Ive been reading that the PC is dead for the past 10 years. Its not dead.
This is just an recondite and abstract way of looking at the term PC. So it depends on your definition of 'Personal Computer'.
The PC is not dead, nor ever will be.
Why? In an abstruse way -
it never actually lived.
What is
perceived to be the death of the PC is nothing more than changing the methods of how we accomplish the same tasks we do now, as mentioned in the article.
The notion of PC death stems from the fact it is
desktop computers and how they are trying to change how we currently utilise them coupled with the fact that there is a great push to phase them out and replace them with alternative methods.
Enter tablets/netbooks and goodbye to whatever element of 'personal computing' we currently
perceive it as (desktops), since things are now erring towards complete and utter homogeneity with locked down and mass produced uniform devices.

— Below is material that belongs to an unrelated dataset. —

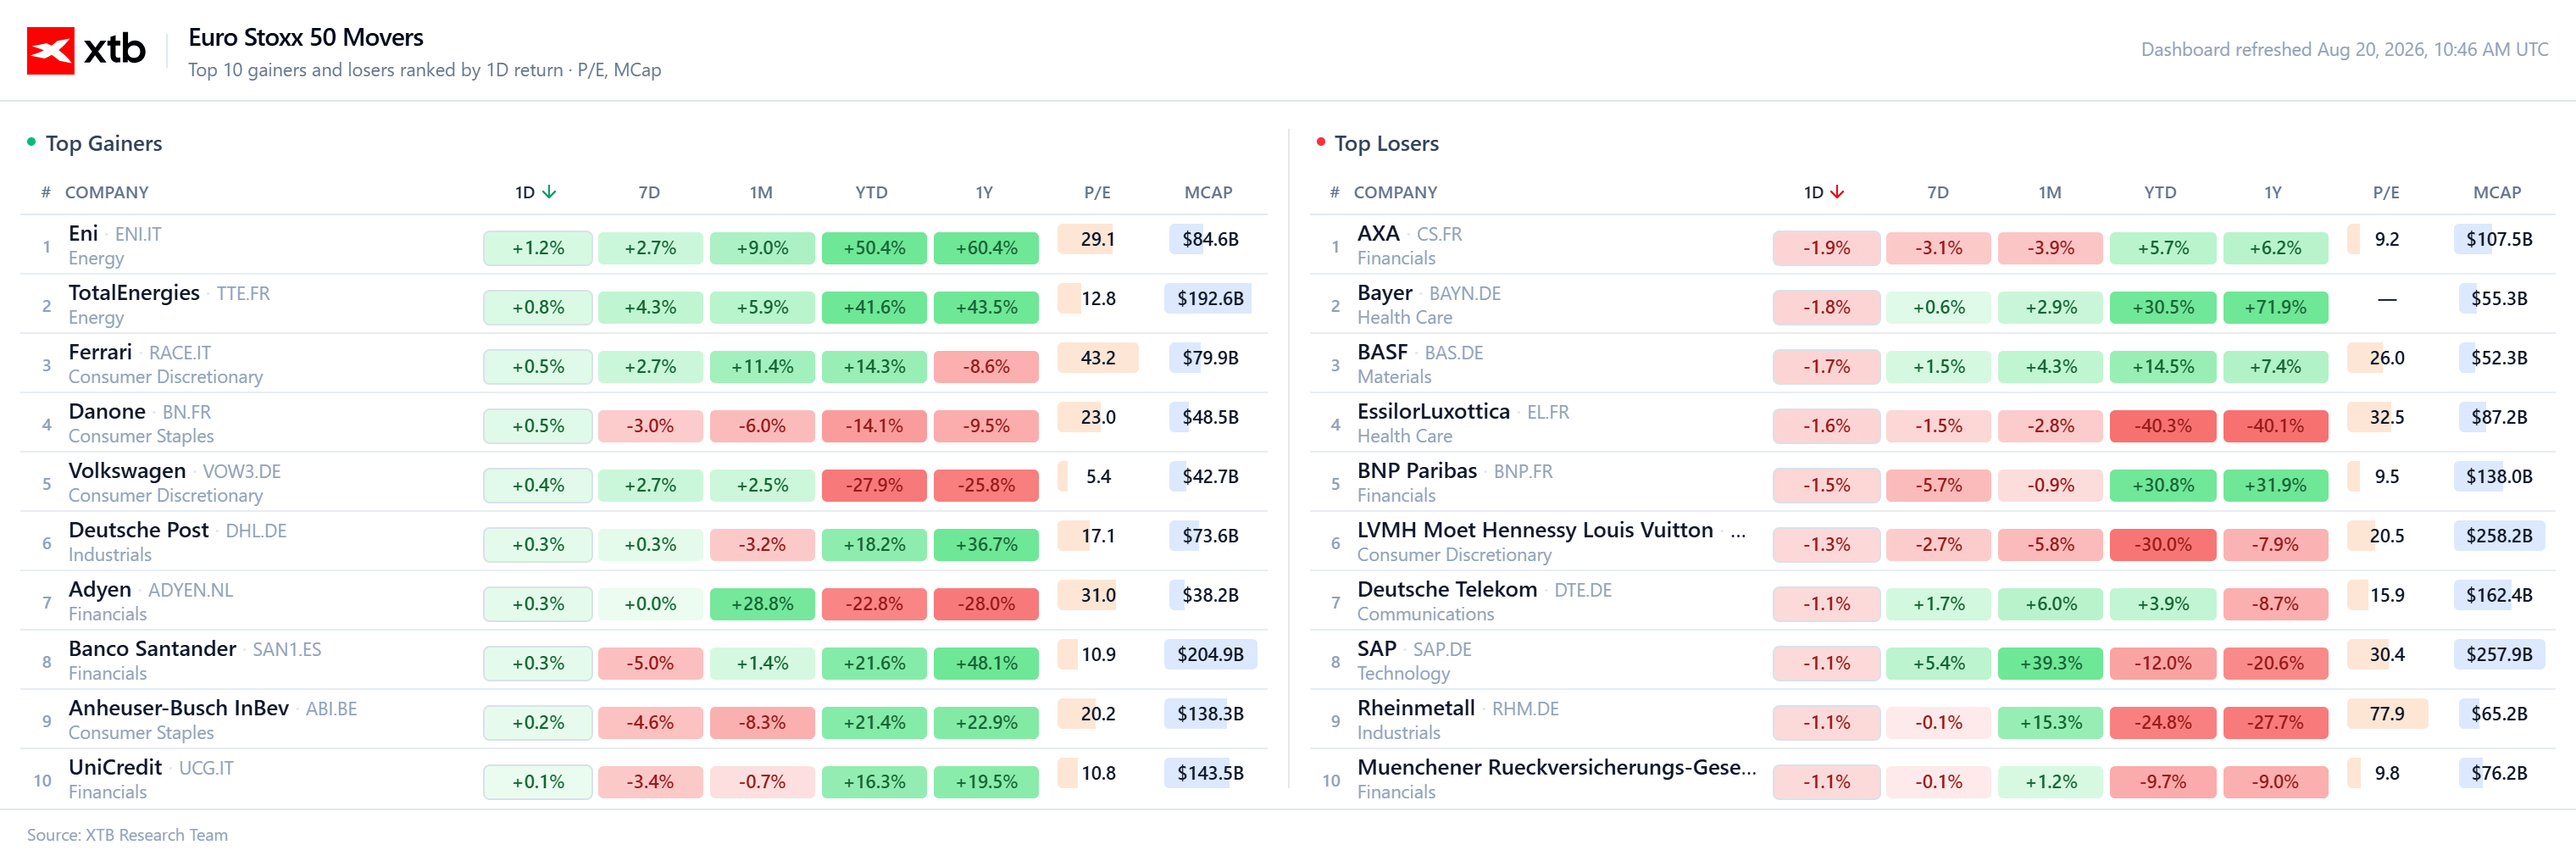Click Rheinmetall's 77.9 P/E bar

[x=2387, y=714]
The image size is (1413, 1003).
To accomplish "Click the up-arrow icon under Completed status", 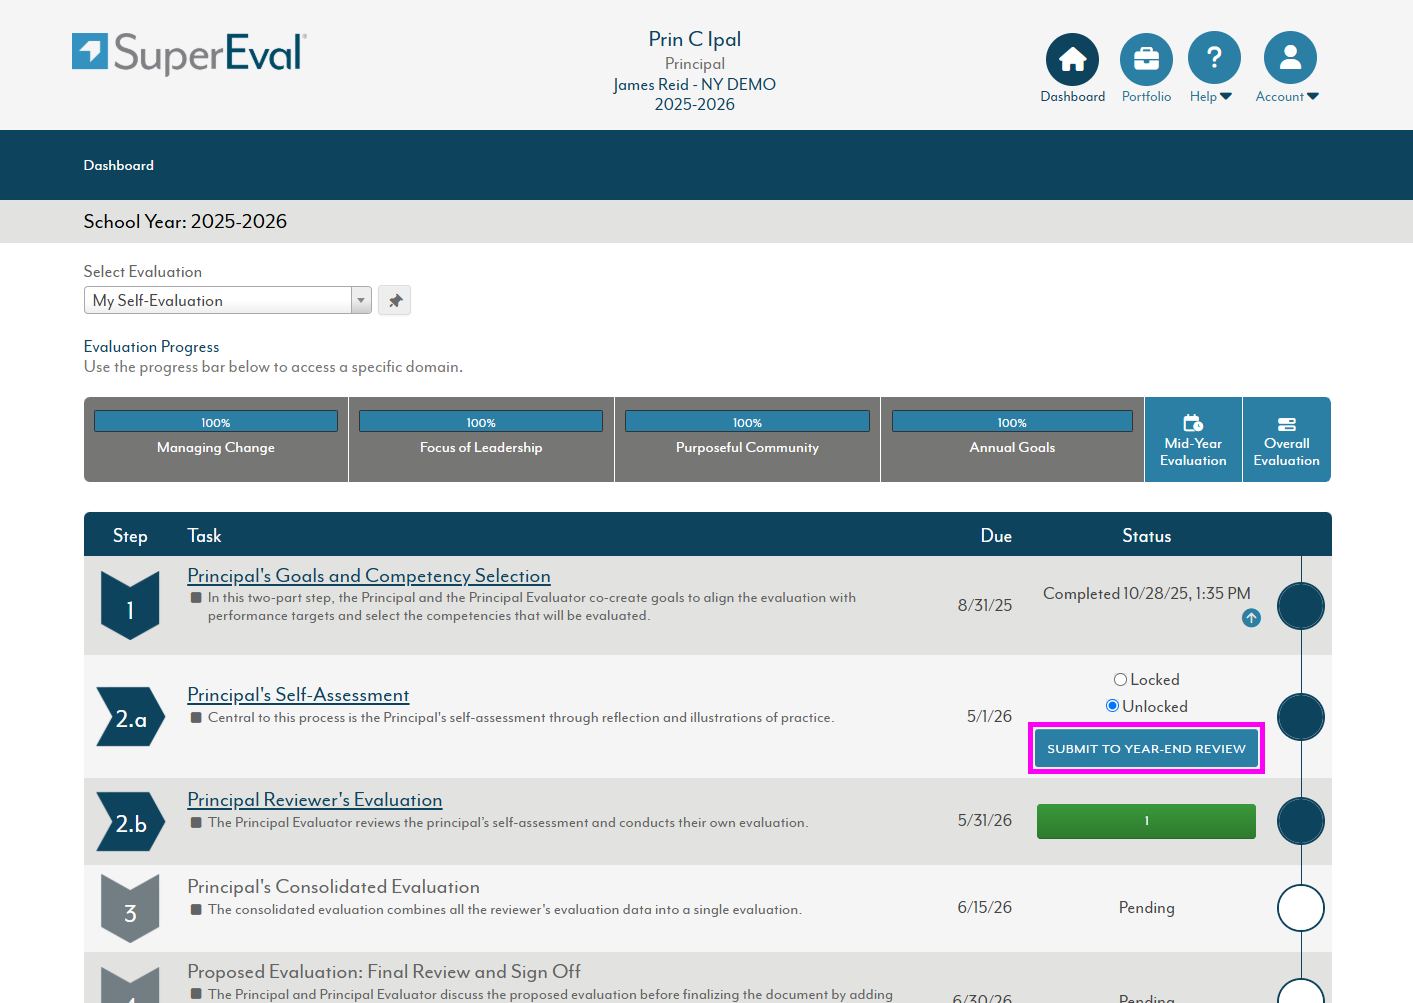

(Putting a sticker on a device may
personalise it - but it doesn't make it
personal. )
Operating Systems and applications, be they Linux/MAC/Windows based can be 'personally' customised to an extent - but ultimately we have been, and are, limited by boundaries. Not really personal.
The same applies to component choices - you still have 'choices' but we are still fundamentally limited to a subset of technology and their subsequent manufacturers. Again, not really personal.
Combine the two and you will soon realise that ultimately there was, and is nothing truly 'personal' about computing.
Broadly speaking, we currently still have 'personal choices' in how we use our computers, tablets, netbooks etc - but in reality, these 'personal choices' have
always been limited and have never actually been what could be defined as
truly personal.
Ergo - The term 'PC' itself is a misnomer, and as such -
since the PC was never alive, it is not dying - nor can it ever be dead.